> TO DO:
1. Name every person who left a comment under the question in the Spark Scala thread below.
2. Reproduce everything in the Spark Scala thread below from "I have some" down to "correlate in index.".

How to replace string values in one column with actual column values from other columns in the same dataframe? Part 2

Question

I have some string values in one column and I would like to replace the substrings in that column with values in other columns, and replace all the plus signs with spaces (like below).

I have these List[String] mappings which are passed in dynamically where the mapFrom and mapTo should correlate in index.

Description values: mapFrom: ["Child", "ChildAge", "ChildState"]

Column names: mapTo: ["name", "age", "state"]

Input example:

name, age, state, description
tiffany, 10, virginia, Child + ChildAge + ChildState
andrew, 11, california, ChildState + Child + ChildAge
tyler, 12, ohio, ChildAge + ChildState + Child

Expected result:

name, age, state, description
tiffany, 10, virginia, tiffany 10 virginia
andrew, 11, california, california andrew 11
tyler, 12, ohio, 12 ohio tyler

How can I achieve this using Spark Scala?

When I try the solution from here: How to replace string values in one column with actual column values from other columns in the same dataframe?

The output becomes

name, age, state, description
tiffany, 10, virginia, tiffany tiffanyAge tiffanyState
andrew, 11, california, andrewState andrew andrewAge
tyler, 12, ohio, tylerAge tylerState tyler

For thw second Row how do you knowChildState + Child + Child which one is age and name, How do you know it? — koiralo
– koiralo, Commented Aug 5, 2019 at 13:51
I am assuming there is also a typo here: tyler, 12, ohio, ChildAge + ChildState + ChildName and that this should be tyler, 12, ohio, ChildAge + ChildState + Child, is that correct? — Jonathan Myers
– Jonathan Myers, Commented Aug 5, 2019 at 15:40
It looks like ChildName in mapFrom are actually Child while all ChildName in the input are actually only Child. I edited the question to reflect this, please tell me if it's wrong. — Shaido
– Shaido, Commented Aug 6, 2019 at 3:02

Gelerion · Accepted Answer · 2019-08-05 15:44:51Z

I would use map instead of built-in Spark functions.
Not the cleanest, but the working solution

val data = Seq(
  ("tiffany", 10, "virginia", "ChildName + ChildAge + ChildState"),
  ("andrew", 11, "california", "ChildState + ChildName + ChildAge"),
  ("tyler", 12, "ohio", "ChildAge + ChildState + ChildName")
).toDF("name", "age", "state", "description")

> DATA SECTION:
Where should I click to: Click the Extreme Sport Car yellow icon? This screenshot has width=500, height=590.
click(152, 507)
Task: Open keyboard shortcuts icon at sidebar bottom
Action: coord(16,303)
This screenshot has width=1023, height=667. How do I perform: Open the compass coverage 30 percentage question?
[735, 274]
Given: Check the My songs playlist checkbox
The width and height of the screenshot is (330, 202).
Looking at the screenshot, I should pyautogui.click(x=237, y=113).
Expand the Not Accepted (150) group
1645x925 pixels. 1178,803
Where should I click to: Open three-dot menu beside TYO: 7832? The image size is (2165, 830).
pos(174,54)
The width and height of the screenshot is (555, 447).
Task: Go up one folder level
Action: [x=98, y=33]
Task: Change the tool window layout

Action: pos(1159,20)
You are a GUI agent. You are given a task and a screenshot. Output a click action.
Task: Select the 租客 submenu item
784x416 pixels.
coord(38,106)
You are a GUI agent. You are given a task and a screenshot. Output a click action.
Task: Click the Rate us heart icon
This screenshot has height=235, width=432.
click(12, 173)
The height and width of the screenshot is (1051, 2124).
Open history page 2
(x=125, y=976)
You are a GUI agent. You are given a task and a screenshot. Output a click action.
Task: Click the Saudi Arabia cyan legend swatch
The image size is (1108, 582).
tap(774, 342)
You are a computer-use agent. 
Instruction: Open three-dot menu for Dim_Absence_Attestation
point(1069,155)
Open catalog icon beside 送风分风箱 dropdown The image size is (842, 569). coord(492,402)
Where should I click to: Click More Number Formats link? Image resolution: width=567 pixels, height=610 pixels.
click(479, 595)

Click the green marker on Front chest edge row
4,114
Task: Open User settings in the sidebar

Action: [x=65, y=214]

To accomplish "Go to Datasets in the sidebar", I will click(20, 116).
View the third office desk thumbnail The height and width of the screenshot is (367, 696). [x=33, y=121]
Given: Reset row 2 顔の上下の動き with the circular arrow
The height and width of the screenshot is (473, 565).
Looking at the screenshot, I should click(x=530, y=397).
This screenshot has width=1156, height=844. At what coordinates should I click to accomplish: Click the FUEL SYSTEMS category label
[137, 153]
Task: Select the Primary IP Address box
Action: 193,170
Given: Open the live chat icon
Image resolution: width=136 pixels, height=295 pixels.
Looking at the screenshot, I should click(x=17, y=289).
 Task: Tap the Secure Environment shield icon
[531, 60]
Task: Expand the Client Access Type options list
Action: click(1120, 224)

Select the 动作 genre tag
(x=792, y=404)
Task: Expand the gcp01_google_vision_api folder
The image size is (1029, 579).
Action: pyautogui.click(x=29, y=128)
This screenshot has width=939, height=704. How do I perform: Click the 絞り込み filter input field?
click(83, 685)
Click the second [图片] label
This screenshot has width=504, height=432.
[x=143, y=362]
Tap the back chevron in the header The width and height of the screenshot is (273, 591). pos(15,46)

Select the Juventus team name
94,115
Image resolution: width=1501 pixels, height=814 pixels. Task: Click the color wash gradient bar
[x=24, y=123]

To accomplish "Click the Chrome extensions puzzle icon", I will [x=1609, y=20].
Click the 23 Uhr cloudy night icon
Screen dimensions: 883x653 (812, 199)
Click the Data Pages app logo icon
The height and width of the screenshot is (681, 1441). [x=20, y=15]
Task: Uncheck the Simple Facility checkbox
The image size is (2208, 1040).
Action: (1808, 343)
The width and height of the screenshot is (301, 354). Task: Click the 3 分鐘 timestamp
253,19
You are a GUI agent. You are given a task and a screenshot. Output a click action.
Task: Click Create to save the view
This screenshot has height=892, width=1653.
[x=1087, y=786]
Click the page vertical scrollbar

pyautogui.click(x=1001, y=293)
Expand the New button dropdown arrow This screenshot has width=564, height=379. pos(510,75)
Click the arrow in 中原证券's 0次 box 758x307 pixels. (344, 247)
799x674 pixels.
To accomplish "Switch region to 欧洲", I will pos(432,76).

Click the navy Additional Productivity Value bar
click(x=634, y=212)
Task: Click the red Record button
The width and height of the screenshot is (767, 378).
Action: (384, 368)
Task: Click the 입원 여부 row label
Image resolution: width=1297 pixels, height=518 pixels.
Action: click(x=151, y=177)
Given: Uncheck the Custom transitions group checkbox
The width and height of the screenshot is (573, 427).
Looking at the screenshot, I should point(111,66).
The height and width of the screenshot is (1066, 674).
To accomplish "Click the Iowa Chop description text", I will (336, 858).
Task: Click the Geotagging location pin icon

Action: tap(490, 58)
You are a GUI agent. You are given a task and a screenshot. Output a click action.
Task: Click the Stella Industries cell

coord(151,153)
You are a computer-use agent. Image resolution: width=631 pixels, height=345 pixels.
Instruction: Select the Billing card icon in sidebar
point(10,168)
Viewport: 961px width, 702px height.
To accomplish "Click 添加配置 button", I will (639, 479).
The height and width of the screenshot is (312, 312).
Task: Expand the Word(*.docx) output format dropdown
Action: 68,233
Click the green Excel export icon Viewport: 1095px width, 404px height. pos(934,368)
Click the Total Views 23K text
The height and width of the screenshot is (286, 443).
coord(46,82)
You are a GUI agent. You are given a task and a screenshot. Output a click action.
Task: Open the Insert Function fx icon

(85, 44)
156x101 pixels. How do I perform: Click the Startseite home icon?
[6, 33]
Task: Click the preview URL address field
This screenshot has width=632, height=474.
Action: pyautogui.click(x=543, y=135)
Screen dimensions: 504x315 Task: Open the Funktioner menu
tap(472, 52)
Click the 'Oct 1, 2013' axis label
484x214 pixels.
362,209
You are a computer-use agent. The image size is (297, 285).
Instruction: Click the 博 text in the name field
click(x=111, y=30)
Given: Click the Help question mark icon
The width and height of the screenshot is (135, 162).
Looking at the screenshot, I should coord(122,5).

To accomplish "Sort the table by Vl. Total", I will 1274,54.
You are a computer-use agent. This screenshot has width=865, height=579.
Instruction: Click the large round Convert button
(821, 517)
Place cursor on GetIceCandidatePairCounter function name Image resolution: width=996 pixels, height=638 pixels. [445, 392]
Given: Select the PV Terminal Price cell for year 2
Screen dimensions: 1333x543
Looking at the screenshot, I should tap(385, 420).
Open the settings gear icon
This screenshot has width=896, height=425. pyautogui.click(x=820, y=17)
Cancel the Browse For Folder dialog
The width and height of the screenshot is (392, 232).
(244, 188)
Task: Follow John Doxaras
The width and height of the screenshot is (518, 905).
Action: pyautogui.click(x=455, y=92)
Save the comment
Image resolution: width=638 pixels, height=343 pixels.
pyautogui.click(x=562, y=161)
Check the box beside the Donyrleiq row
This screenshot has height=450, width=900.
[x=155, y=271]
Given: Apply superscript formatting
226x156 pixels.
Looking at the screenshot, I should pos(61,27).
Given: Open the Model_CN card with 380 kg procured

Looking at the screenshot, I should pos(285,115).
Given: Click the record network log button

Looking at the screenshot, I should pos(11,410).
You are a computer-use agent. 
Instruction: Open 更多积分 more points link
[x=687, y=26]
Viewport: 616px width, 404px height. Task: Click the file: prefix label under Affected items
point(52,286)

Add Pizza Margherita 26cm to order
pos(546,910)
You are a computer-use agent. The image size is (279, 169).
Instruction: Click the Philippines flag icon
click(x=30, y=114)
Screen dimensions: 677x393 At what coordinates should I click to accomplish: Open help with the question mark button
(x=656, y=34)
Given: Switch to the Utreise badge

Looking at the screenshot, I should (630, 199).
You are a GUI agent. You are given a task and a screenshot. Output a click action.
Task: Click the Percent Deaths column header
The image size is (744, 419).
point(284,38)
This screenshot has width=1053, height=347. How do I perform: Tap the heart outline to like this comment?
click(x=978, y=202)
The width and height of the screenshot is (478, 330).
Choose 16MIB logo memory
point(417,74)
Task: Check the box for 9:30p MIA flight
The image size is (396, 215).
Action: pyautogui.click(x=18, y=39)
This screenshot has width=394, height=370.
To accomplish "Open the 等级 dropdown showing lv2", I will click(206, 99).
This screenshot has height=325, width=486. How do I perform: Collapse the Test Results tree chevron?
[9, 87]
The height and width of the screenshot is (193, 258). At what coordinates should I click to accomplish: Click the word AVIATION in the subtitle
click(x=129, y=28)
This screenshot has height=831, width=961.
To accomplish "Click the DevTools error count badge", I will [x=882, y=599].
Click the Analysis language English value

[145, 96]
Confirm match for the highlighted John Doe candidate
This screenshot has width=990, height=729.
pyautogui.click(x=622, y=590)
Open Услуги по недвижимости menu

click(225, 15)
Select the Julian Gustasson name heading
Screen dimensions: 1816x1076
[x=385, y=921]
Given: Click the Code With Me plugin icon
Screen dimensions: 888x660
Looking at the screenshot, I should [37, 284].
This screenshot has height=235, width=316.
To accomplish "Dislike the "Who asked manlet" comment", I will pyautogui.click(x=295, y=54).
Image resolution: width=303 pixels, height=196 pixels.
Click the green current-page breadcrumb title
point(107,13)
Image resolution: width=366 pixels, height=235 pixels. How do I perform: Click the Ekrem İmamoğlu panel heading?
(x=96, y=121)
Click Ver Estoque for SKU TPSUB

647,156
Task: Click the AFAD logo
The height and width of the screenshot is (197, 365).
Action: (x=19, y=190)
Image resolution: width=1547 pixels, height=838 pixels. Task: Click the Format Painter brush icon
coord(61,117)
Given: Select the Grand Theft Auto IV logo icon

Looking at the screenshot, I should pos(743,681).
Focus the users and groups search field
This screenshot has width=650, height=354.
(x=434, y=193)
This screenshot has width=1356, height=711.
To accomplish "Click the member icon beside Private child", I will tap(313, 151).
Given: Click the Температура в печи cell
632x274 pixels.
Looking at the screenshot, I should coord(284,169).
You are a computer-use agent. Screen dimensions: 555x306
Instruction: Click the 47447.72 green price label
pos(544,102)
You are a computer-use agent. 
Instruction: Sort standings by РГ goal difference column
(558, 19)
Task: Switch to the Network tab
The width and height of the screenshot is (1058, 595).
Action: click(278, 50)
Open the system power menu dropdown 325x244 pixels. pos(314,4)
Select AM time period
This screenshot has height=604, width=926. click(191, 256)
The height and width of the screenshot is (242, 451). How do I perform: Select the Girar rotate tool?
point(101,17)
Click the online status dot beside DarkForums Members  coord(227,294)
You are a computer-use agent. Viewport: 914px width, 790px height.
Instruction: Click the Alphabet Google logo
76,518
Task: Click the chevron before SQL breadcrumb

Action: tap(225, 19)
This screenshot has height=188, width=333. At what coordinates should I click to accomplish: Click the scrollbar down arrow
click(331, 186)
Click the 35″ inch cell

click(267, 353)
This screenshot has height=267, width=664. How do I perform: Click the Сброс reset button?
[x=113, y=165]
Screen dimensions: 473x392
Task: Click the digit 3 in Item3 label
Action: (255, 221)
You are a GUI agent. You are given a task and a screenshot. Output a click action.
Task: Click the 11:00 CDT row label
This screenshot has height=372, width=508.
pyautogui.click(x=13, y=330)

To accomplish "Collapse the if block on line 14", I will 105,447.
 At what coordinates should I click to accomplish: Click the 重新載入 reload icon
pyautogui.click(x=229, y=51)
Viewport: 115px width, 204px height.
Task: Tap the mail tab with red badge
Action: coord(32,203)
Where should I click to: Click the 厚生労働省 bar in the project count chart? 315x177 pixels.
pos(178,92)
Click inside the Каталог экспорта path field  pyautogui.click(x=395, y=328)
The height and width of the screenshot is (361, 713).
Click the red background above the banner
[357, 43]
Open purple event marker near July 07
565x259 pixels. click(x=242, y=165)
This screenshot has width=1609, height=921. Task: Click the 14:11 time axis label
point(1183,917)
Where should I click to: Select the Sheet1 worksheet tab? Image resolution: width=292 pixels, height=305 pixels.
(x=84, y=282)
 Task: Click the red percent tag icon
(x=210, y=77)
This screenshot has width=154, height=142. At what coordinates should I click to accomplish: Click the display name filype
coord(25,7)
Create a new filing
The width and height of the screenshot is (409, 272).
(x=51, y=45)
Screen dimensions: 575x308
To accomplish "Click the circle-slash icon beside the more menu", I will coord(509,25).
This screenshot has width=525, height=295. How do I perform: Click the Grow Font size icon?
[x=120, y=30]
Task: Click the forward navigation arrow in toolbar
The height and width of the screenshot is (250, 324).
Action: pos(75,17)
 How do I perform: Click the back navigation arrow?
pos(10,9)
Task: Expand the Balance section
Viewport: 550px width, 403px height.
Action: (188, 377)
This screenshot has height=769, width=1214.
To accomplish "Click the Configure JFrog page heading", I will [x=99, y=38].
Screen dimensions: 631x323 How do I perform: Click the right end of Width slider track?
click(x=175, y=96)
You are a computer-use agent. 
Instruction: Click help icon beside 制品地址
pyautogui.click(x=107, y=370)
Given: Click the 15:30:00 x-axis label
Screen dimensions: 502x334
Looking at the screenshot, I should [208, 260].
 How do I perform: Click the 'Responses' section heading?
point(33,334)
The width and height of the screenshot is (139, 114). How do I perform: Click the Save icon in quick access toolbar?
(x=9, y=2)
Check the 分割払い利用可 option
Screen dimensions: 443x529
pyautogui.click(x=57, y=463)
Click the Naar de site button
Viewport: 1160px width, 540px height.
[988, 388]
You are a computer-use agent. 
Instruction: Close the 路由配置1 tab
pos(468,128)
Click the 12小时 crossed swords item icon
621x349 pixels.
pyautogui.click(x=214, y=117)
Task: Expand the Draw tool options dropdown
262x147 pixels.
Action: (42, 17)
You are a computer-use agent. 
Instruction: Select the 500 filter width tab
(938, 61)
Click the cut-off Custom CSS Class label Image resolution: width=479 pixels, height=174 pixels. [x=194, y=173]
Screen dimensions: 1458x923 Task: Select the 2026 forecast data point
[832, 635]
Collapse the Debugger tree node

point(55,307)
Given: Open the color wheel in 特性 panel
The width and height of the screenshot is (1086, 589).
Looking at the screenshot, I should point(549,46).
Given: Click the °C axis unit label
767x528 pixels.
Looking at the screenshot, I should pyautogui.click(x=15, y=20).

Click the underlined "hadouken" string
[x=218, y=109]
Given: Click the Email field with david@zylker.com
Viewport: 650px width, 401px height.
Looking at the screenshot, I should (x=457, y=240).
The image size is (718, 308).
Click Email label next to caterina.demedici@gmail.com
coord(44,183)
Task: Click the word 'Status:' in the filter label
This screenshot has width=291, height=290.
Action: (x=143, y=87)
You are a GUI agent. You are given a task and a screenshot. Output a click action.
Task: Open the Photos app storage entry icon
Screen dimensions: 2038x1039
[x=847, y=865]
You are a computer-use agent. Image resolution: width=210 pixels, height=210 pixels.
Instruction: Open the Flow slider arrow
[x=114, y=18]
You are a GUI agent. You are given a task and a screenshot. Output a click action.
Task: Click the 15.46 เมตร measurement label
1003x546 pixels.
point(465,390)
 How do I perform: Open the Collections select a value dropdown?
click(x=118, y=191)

> ANSWERS IN ORDER:
1. koiralo, Jonathan Myers, Shaido

2.
I have some string values in one column and I would like to replace the substrings in that column with values in other columns, and replace all the plus signs with spaces (like below).

I have these List[String] mappings which are passed in dynamically where the mapFrom and mapTo should correlate in index.